Guam is America’s unsinkable
aircraft carrier in the South Pacific, the fulcrum of the fabled
Pacific “pivot.” It’s also kind
of a mess.
With a GDP per capita less than a third the US average, an
earthquake-damaged harbor, geriatric generators that black out the entire
island roughly twice a year, drinking water periodically contaminated with
sewage, a fire department with three working ambulances for a population of
160,000, and a police department so short-staffed it’s started deputizing
unpaid civilians, according to a Government Accountability Office report due
out today, Guam is closer to the Third World than to California economically as
well as geographically.
That’s not just a development problem, it’s a national security
issue. The Defense Department, which already owns more than a quarter of the
island, plans on bringing in 5,000 more Marines and their estimated 1,300
dependents. DoD and GAO agree that the island’s infrastructure isn’t ready to
receive them. What they disagree on is the cost to get it ready. The last three
defense budgets requested, all told, $400 million for public infrastructure in
Guam over 2012-2014, with more costs to come, but GAO doubts that that’s all
necessary.
There are two big problems here, one that’s merely difficult to
fix and the other nigh-impossible. The first is that the Pentagon’s still
rewriting its Guam plan. The original goal was to relocate 8,600 Marines and
9,000 dependents from Okinawa to Guam by 2014, but disagreements over cost-sharing with the Japanese led the
Defense Department to scale the move down to 5,000 Marines and 1,300
dependents. (Mathematically minded readers will notice that the
Marine-to-dependent ratio in those two plans is radically different: My guess
is this is because the current plan includes a higher percentage of young,
unmarried Marine Corps riflemen).
That’s a 64 percent reduction in the number of people moving,
but you can’t just cut the cost estimates by 64 percent and call it a day. A smaller
force gives you more options about where to put it, such as US bases on the
island that generate their own clean water, which could bring the needed
infrastructure investments down more than 64 percent. But some costs are
fixed – assuming that you decide to do them at all– such as upgrading water
treatment plants.
That kind of costs brings us to the second, almost insoluble
problem: How do you disentangle what’s needed purely to support the military–
i.e. what Congress feels the Pentagon should pay for – from what’s needed by
the civilian population? You can’t even draw a neat line between the two
groups, because adding more Marines and their families also requires adding
more civilian contractors who will work on base but never live there.

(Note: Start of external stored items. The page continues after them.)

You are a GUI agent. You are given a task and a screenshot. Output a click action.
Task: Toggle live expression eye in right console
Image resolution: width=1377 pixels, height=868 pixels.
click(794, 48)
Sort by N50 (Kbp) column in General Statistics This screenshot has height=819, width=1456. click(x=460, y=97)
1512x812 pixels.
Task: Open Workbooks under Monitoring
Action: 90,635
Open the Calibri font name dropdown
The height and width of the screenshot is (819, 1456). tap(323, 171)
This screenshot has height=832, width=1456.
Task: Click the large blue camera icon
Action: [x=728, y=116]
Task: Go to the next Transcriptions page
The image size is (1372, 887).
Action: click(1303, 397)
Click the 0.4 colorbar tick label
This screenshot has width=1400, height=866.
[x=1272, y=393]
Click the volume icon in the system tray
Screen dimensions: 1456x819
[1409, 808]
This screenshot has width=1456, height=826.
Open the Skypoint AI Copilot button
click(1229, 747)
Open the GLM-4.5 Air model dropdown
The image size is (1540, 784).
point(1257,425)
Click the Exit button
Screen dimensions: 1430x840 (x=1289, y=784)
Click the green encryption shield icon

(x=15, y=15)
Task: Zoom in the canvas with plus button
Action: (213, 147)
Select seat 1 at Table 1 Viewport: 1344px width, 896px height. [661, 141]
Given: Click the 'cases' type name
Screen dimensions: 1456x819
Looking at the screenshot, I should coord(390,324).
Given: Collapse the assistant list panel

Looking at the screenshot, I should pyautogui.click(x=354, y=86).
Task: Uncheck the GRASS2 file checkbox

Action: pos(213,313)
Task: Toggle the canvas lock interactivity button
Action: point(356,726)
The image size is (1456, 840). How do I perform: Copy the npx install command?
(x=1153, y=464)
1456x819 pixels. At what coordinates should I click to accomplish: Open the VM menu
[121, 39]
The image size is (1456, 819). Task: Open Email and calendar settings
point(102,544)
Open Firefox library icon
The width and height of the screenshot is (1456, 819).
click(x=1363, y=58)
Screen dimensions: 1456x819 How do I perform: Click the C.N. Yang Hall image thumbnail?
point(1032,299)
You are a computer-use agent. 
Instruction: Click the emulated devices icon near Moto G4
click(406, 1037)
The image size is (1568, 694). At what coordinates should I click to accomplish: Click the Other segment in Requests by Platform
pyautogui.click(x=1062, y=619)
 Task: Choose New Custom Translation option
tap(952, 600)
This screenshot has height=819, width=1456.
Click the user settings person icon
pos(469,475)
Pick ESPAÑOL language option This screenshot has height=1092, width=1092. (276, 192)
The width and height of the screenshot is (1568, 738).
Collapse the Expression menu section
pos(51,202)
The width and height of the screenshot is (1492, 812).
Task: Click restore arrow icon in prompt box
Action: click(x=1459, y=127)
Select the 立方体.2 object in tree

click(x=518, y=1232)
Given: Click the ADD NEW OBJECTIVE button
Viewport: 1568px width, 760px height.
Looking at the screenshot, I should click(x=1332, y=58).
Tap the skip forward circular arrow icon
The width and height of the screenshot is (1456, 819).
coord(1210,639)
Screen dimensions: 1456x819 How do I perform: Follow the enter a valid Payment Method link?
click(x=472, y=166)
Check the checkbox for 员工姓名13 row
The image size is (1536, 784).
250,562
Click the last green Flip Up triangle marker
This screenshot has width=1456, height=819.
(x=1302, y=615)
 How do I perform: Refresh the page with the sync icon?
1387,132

The relocation would also mean a temporary upsurge in
construction workers, many of them from off the island, and, besides all the
other public infrastructure the influx would require, Guamanian officials say
they lack the health labs to test the newcomers for communicable diseases. Then
you get into messy issues like landfill sites: The main Air Force and Navy
bases have almost filled theirs up and are starting to send their trash, for a
fee, to Guam’s waste disposal site, which by the way is in court-ordered
receivership for environmental violations.
Congress has been deeply skeptical of the Pentagon’s cost
estimates and Japan’s pledged contributions, so it keeps legislating restrictions on what the Defense
Department can spend to move forces from Okinawa to Guam, leading to what one thinktank study called a “logjam.” As Congress’s
accountant/attack dog, the GAO has challenged DoD on costs in the past,
and the report due out today is just the latest installment in a long and
dreary story.
So what does the GAO study (which we got in advance) actually
recommend? The report’s title, as usual, is little help: “Further Analysis
Needed to Identify Guam’s Public Infrastructure Requirements and Costs for
DoD’s Realignment Plan.” (Pro tip: GAO always thinks “further analysis
is needed.” If your house was on fire and you were trying to get out, GAO would
tell you to first make sure that your escape plan met best practices and that
you had perfected your knowledge-based systems analysis. In this case, GAO
wants the Defense Department to revise its estimates for Guam – which the
Pentagon is doing – before it asks for any more money and to write “an
integrated master plan” for all the forces reshuffling around the
Pacific – which the Pentagon is not doing.
That’s
precisely the kind of long-term planning that the last two years of sequestration, government shutdown, and general legislative chaos have made
impossible. Now that the budget deal has – we hope – stabilized the situation for
the next two years, maybe everyone can get back to business.